Keuschhaltung

Keuschhaltung beschreibt eine sexuelle Spielart aus dem Bereich von BDSM, bei der das devote Subjekt daran gehindert wird, Befriedigung zu erlangen.

Meistens kommen dabei Hilfsmittel wie Keuschheitsgürtel, Penis Plugs oder Keuschheitskäfige zum Einsatz. Bei der Keuschhaltung geht es sowohl um die sexuelle Enthaltsamkeit, wie auch um den Machtaspekt und die Kontrolle über den Sexualtrieb des Subs. Die sexuelle Abstinenz wird mit dem Prinzip des "Tease and Denial" ("erregen und verweigern") verbunden, also der Stimulierung bis kurz vor den Orgasmus.

Wird die Keuschhaltung mit dem Tragen eines Keuschheitsgürtels verbunden, so muss auf äußerste Disziplin geachtet werden.
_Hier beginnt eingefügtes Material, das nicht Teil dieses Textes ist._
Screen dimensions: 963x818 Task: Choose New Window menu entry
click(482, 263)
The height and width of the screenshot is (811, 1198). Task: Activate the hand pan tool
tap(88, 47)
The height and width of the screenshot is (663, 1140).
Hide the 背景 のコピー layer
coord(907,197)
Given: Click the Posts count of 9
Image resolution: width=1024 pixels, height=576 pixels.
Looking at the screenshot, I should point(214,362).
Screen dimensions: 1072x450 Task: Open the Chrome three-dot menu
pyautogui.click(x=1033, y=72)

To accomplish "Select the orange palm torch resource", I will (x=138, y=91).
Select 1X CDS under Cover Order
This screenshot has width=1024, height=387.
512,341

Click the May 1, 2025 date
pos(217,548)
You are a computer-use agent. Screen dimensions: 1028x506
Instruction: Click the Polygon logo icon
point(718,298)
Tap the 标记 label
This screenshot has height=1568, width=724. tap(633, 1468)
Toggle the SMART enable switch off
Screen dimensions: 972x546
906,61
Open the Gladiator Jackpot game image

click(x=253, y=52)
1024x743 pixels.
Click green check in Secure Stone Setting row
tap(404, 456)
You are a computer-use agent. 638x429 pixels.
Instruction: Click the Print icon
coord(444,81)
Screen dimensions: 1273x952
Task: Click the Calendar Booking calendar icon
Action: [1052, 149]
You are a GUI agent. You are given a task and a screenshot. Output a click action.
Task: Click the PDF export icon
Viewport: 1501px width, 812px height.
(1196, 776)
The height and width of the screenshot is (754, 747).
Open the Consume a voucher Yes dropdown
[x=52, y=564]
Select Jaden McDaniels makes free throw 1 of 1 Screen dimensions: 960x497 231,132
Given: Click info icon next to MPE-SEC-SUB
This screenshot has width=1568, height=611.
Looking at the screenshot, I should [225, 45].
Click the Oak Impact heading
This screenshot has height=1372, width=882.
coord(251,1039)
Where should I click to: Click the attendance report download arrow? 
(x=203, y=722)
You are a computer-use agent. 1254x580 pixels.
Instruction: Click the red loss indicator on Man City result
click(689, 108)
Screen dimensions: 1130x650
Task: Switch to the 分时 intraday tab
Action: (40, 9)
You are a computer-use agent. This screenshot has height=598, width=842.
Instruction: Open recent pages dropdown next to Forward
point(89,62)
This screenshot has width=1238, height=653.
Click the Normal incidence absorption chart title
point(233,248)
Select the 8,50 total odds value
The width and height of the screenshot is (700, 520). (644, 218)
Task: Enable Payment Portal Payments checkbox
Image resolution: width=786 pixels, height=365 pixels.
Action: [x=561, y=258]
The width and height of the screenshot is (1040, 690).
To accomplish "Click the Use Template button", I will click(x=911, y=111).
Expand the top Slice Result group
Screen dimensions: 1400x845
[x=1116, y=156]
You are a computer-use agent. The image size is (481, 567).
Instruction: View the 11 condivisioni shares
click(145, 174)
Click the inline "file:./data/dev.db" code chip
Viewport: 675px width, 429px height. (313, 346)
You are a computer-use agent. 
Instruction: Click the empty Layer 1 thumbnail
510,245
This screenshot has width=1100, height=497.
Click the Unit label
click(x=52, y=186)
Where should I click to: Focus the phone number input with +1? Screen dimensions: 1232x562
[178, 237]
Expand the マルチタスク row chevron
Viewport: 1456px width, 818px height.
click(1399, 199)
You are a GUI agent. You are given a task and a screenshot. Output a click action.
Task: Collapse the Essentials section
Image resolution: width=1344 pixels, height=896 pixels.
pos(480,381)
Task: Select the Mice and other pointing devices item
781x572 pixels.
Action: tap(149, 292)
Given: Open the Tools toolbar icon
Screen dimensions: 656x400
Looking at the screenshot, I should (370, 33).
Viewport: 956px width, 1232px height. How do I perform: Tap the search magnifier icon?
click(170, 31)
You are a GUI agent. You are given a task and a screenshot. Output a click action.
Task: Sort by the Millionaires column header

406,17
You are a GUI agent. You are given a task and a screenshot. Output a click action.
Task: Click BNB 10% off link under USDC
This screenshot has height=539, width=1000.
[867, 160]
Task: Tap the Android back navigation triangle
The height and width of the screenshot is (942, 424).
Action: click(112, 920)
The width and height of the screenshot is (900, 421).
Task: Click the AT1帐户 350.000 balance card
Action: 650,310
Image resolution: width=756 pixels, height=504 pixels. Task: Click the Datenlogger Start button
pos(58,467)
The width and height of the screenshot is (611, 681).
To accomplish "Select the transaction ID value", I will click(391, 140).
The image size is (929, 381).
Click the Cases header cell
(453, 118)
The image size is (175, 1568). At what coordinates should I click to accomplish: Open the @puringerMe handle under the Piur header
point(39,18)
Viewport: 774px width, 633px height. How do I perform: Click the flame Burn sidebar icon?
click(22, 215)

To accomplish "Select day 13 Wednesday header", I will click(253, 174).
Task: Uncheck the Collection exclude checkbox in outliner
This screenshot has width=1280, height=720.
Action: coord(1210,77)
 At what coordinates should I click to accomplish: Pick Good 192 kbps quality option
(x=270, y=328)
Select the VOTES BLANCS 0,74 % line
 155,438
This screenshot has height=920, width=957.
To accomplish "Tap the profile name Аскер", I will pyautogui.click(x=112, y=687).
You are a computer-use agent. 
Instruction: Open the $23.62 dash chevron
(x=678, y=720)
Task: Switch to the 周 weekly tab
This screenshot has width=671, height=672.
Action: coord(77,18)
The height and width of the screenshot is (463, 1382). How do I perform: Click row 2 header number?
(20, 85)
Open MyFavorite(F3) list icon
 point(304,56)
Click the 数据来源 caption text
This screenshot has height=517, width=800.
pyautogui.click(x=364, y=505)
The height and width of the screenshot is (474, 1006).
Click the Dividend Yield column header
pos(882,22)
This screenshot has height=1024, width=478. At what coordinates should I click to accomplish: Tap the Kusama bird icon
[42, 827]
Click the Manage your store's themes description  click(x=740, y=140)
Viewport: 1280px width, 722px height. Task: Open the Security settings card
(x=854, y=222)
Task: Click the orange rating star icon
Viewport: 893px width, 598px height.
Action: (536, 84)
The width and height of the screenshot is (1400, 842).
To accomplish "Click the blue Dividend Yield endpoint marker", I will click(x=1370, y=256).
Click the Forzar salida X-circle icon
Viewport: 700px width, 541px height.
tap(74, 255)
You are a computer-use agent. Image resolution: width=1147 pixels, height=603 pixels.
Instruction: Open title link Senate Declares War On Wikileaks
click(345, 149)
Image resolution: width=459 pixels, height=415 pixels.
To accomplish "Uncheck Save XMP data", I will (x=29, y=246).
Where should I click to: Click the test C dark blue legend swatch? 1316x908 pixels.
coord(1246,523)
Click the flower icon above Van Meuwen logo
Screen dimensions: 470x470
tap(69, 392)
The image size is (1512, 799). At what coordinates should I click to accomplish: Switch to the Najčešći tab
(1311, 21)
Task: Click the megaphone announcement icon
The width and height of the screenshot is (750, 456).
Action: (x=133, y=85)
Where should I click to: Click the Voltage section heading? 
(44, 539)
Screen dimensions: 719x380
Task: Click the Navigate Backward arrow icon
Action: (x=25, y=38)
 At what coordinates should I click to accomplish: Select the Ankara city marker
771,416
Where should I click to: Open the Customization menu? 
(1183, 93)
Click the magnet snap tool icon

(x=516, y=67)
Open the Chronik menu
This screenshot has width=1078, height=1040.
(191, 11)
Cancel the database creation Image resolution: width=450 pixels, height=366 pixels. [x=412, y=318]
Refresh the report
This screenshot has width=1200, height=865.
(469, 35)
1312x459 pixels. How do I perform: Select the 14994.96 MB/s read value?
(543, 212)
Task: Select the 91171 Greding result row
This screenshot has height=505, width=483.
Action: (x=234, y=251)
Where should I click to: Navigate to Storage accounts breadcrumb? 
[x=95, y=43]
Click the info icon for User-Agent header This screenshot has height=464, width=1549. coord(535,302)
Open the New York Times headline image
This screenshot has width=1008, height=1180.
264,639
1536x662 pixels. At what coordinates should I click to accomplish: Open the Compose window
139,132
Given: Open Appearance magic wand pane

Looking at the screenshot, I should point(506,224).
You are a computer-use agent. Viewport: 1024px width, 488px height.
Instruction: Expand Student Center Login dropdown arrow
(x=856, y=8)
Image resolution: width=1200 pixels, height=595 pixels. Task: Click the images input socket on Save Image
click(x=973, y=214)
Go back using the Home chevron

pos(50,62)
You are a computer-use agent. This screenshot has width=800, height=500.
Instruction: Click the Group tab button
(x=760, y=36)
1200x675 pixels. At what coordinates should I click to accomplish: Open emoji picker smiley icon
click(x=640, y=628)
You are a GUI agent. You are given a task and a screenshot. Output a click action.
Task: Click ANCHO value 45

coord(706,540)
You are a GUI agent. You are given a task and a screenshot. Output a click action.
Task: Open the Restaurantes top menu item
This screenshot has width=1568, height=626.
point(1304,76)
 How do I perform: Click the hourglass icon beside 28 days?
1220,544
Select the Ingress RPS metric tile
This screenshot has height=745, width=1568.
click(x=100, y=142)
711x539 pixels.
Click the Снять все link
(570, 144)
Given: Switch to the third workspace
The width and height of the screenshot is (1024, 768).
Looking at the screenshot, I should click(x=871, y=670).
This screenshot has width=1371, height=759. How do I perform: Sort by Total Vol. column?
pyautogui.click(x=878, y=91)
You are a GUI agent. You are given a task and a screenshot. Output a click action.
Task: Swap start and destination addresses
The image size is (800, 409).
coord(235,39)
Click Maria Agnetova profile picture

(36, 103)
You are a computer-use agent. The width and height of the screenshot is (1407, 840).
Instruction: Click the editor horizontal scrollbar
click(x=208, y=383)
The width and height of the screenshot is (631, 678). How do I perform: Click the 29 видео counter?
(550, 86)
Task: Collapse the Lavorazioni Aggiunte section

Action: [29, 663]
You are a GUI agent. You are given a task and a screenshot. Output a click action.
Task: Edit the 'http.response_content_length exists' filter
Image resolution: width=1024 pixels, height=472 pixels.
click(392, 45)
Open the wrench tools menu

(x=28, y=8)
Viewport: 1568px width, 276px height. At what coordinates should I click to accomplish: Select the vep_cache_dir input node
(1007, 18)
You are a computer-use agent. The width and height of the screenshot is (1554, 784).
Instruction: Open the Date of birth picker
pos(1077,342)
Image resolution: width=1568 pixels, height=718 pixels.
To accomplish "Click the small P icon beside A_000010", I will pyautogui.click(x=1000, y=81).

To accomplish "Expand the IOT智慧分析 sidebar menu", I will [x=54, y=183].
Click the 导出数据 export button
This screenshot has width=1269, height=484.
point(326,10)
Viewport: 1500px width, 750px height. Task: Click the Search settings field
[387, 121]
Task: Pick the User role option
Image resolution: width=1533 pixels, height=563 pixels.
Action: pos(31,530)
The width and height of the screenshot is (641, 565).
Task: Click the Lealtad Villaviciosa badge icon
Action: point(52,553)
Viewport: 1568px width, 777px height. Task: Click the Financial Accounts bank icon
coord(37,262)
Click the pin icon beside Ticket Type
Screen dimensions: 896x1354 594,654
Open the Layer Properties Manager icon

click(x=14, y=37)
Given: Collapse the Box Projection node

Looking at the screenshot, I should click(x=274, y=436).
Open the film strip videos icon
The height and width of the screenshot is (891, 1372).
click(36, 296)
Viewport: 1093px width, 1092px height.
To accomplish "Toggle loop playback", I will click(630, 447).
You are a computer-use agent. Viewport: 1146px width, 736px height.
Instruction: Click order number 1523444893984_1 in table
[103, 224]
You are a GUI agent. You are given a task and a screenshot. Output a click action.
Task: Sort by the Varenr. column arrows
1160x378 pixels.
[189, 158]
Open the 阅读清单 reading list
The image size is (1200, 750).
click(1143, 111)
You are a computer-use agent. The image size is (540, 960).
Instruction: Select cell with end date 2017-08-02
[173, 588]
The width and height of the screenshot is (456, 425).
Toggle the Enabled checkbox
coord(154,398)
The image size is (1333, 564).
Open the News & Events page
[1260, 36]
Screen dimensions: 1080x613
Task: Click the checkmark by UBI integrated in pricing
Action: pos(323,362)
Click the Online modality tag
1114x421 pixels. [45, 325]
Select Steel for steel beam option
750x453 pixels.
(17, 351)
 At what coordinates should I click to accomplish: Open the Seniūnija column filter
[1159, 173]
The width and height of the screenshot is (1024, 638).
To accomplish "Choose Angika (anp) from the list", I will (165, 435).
Diese wird durch andauernde Observierung via Telefon oder Funk durch die Fürstin sichergestellt. Dem Subjekt sind Tragepausen zur Reinigung und zur Rasur, nur auf ausdrücklichen Befehl der Gebieterin gestattet. Als Keyholderin hat nur die Herrin Zugang zum Schlüssel zum Gürtel. Nur sie verfügt über die Schlüsselgewalt, um das Subjekt zu besonderen Gelegenheiten aus seinem Keuschheitsgürtel zu entlassen.

Durch die komplette Abgabe der (sexuellen) Macht an die Herrin ist das Subjekt komplett unter ihrer Kontrolle. Diese Macht wird durch die Herrin nicht nur in Livesessions ausgeübt, sondern auch per Fernerziehung. Mit der Zeit werden sich das sexuelle Begehren und die Lust immer weiter steigern. Diesem Verlangen wird aber nicht nachgegeben - als devotes Subjekt ist auch die Selbstbefriedigung tabu.